|M.Sc Student||Allaldin Murad|
|Subject||Effect of Wall Friction on Earth Pressures and Deformations|
in Geotechnical Modeling
|Department||Department of Civil and Environmental Engineering||Supervisor||Professor Mark Lloyd Talesnick|
|Full Thesis text|
The use of centrifuge modeling to study the behavior of geotechnical structures is common in geotechnical research. Laboratory-scale experiments are often performed in a narrow model simulating plain strain conditions. This is problematic because of the soil-boundary interactions’ effects on earth pressure and deformations within the model. This effect is magnified when using PIV monitoring techniques since it studies the kinematics of a soil at points of maximal interaction between the side-walls of the model and the soil within.

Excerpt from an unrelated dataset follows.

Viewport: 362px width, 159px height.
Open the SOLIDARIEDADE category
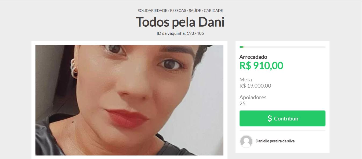(x=152, y=11)
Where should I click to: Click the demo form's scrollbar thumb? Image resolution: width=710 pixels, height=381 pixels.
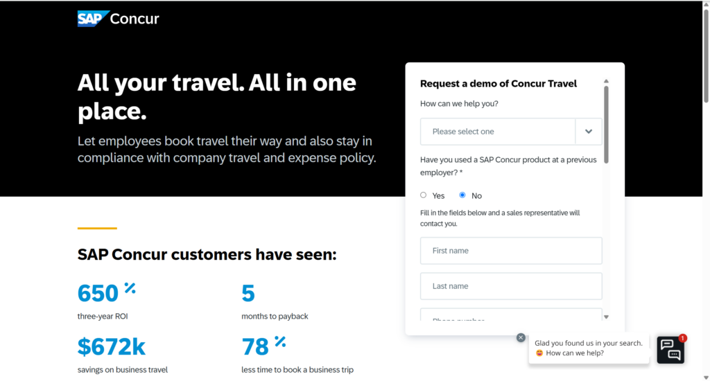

The study in hand considers experimental results to access the effect of boundary conditions and boundary roughness on the earth pressures and deformations in granular soils for at rest conditions in narrow models. Tests were performed under three different boundary conditions; Free-field conditions, conditions adjacent to structural boundary and condition of a narrow model replicating a centrifuge strong box. The study included multiple load-unload cycles that were performed at different soil densities and boundary roughnesses. A key characteristic of the study is the direct measurement of boundary soil pressures, in-soil pressure, in-soil strain and interface shear load. These measurements add credibility to the outcome and provide a better understanding of the kinematics of the soil and it response to varying boundary conditions in plane strain models. The results show a significant effect of the model dimensions and boundary roughness on the measured soil pressures and deformations. The description of the experimental set-up and measurement techniques follows. Finally the results are presented, discussed and compared to theoretical models.